Go for TypeScript Developers: What to Expect
Go for TypeScript Developers: What to Expect
I spent years writing TypeScript — both on the frontend with React and on the backend with NestJS. When I started learning Go, I expected it to feel like a step backward. Statically typed, compiled, no generics for the longest time. Turns out, I was wrong about most of that.
What Feels Familiar
The type system will feel comfortable immediately. Go is statically typed, and the compiler catches a lot of the same errors TypeScript does. Interfaces work similarly — you define a contract, and any type that satisfies the contract implicitly implements it. No implements keyword needed.
// Go
type Writer interface {
Write(data []byte) (int, error)
}
// TypeScript equivalent
interface Writer {
write(data: Uint8Array): number;
}
Structs are Go's version of types/interfaces for data shapes:
type User struct {
ID uint `json:"id"`
Name string `json:"name"`
Email string `json:"email"`
}
If you've used TypeScript interfaces to shape API responses, this will feel natural.
What's Different
No exceptions — errors are values
This was the biggest mindset shift.
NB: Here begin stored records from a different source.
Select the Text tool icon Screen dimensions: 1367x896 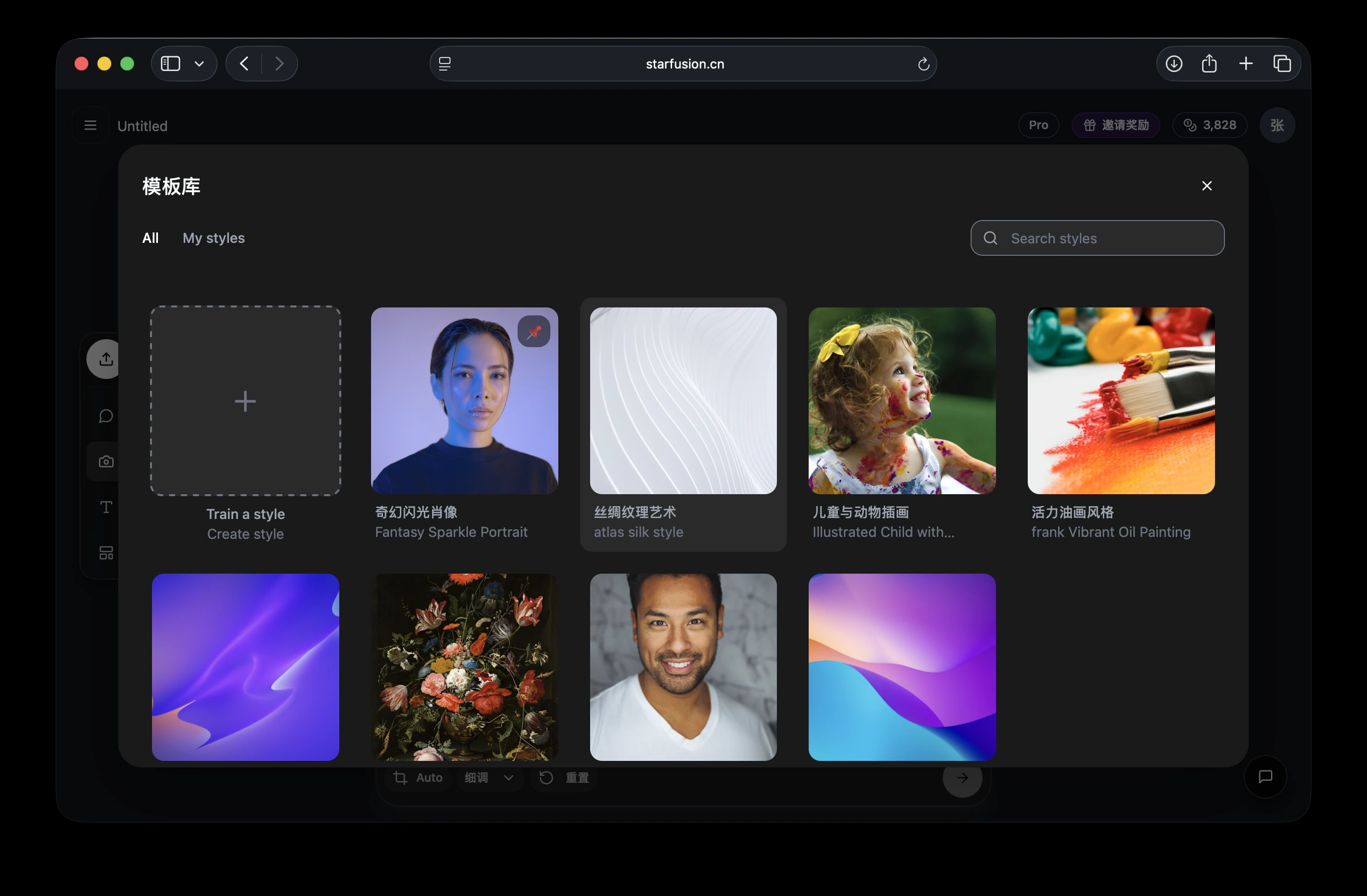(x=106, y=507)
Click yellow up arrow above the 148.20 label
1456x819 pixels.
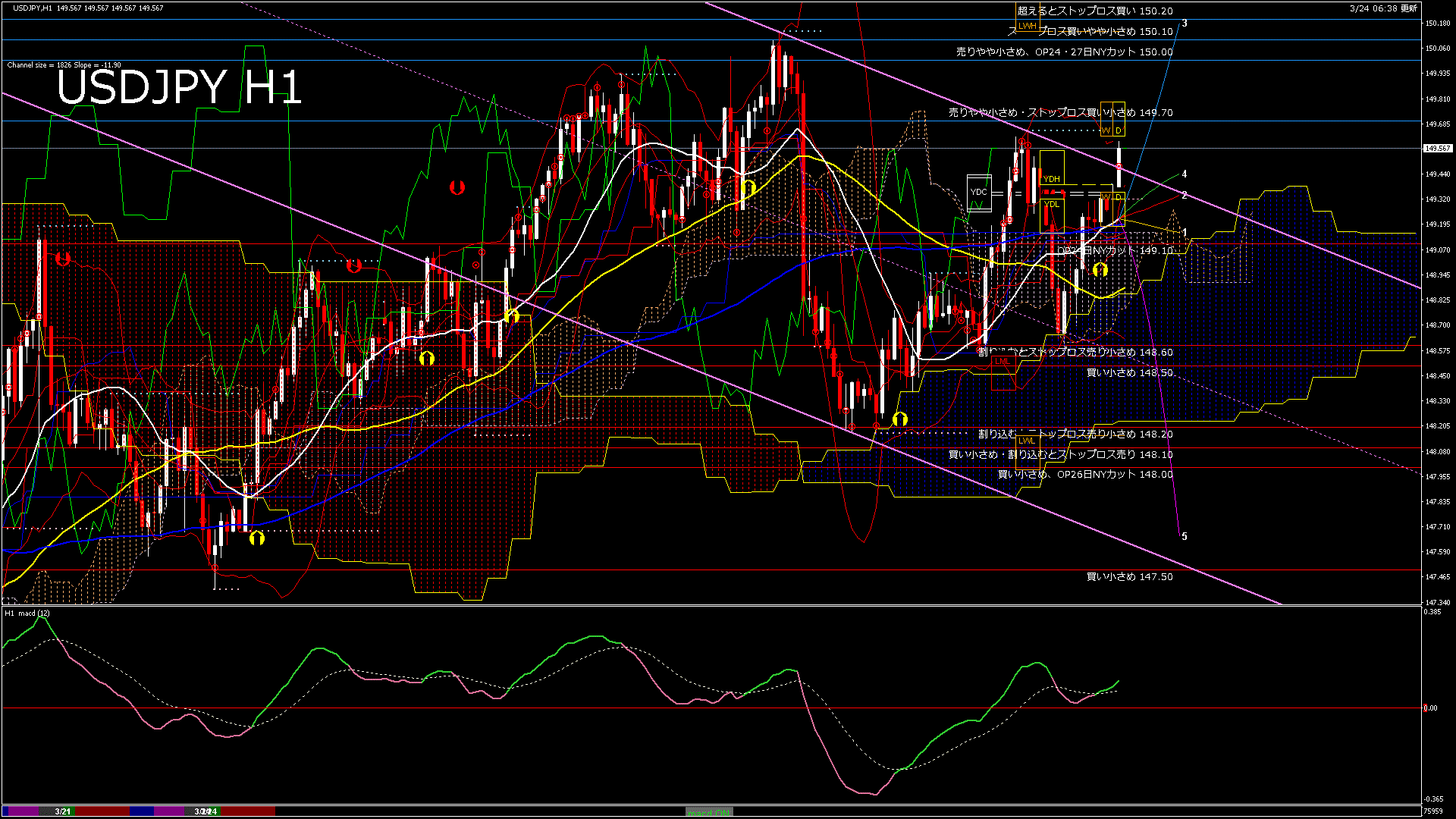pos(900,419)
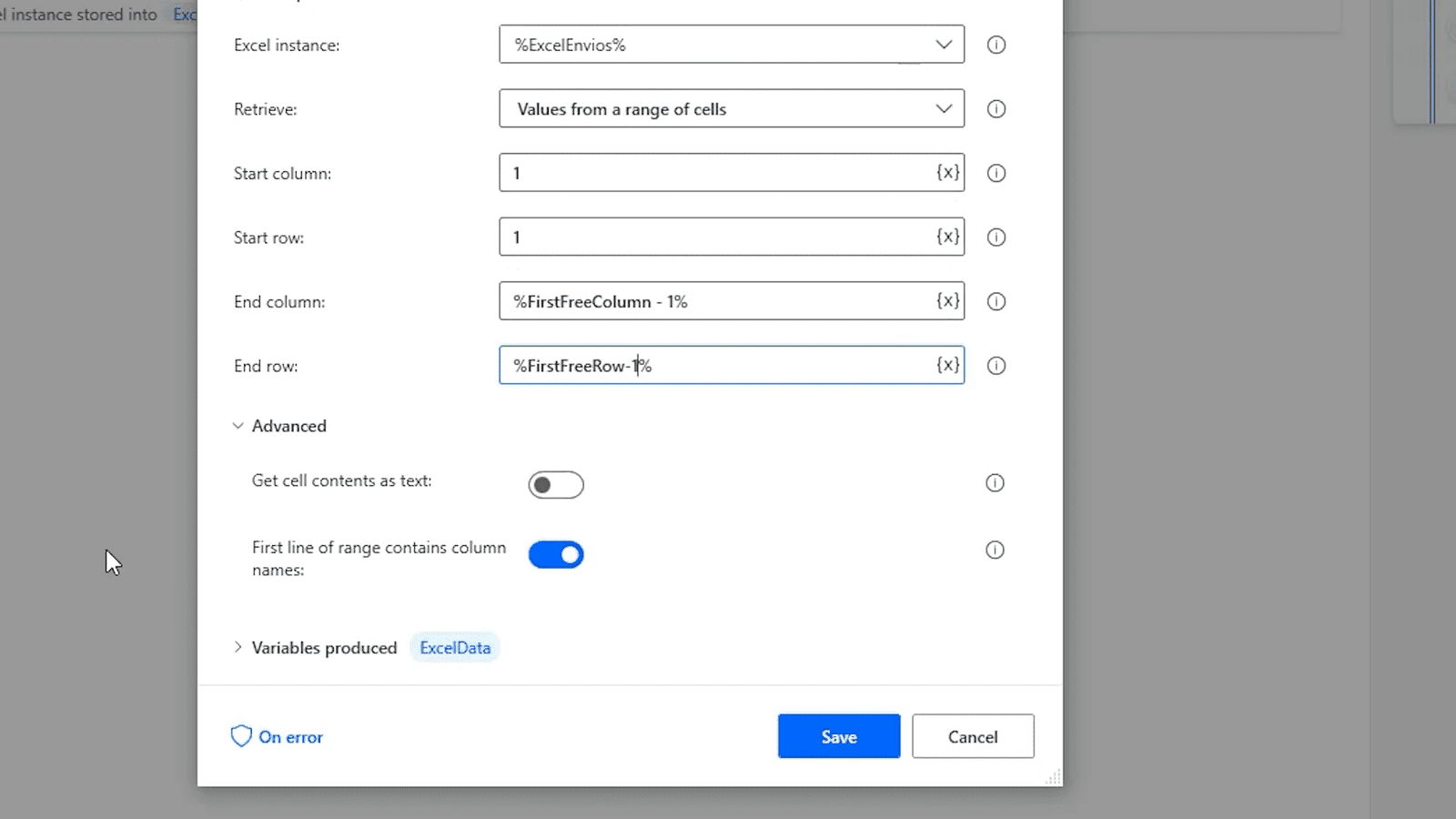The height and width of the screenshot is (819, 1456).
Task: Click the {x} variable selector beside Start column
Action: click(947, 173)
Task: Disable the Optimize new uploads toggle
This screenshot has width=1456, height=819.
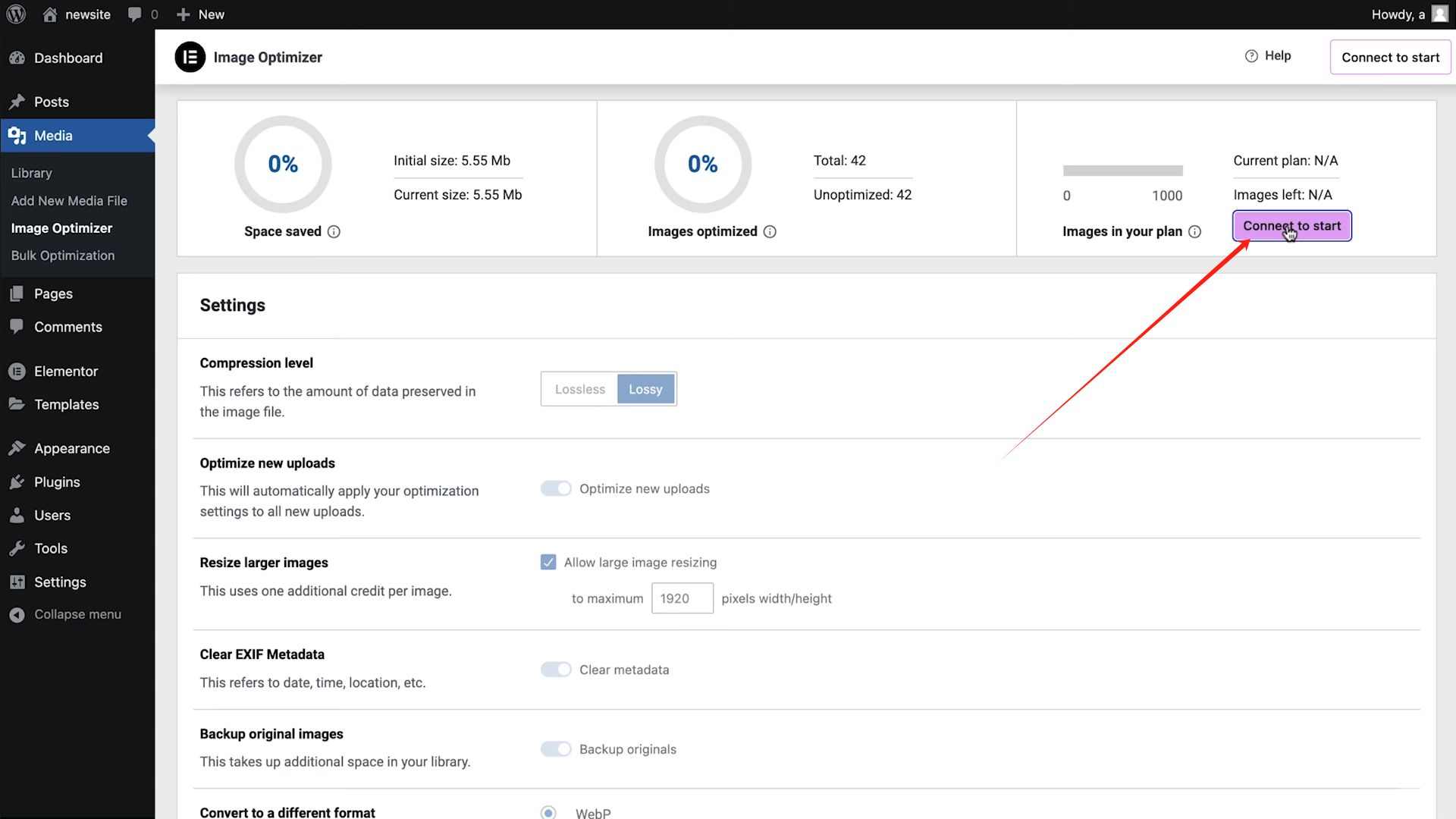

In TypeScript you throw errors and catch them. In Go, functions return errors as plain values:
user, err := getUserByID(id)
if err != nil {
return nil, fmt.Errorf("fetching user: %w", err)
}
At first this felt verbose. After a while, it clicked — you always know exactly what can fail and where. No surprises from uncaught exceptions deep in the call stack.
Goroutines vs Promises
TypeScript has async/await built on top of JavaScript's event loop. Go has goroutines — lightweight threads managed by the Go runtime. Concurrency is a first-class citizen, not an afterthought.
// Spin up a goroutine
go func() {
processImage(imageID)
}()
Channels let goroutines communicate safely:
results := make(chan string, 10)
go func() {
results <- processImage(imageID)
}()
result := <-results
No null — but there's nil
TypeScript's strictNullChecks trains you to handle undefined and null. Go has nil, but only for pointers, interfaces, maps, slices, and channels. Value types (int, string, bool, struct) have zero values instead of null.
var name string // "" not nil
var count int // 0 not nil
var user *User // nil pointer
What I Still Miss
- Generics are improving — Go added generics in 1.18, but the ecosystem hasn't fully adopted them yet, so you see a lot of
interface{}in older code. - No
map/filter/reduceon slices — you write explicit loops. It's fine once you're used to it, but the functional patterns from TypeScript/JavaScript aren't there by default. - No optional chaining —
user?.address?.citydoesn't exist. You check each level manually.
Should You Learn Go?
If you write backend services in TypeScript, Go is worth your time. The performance is meaningfully better for CPU-bound work, the standard library is excellent, and the concurrency model is genuinely powerful. The learning curve from TypeScript isn't steep — it's more of a perspective shift than a new paradigm.
I'm using Go for backend work alongside NestJS now, picking the right tool depending on what the project needs.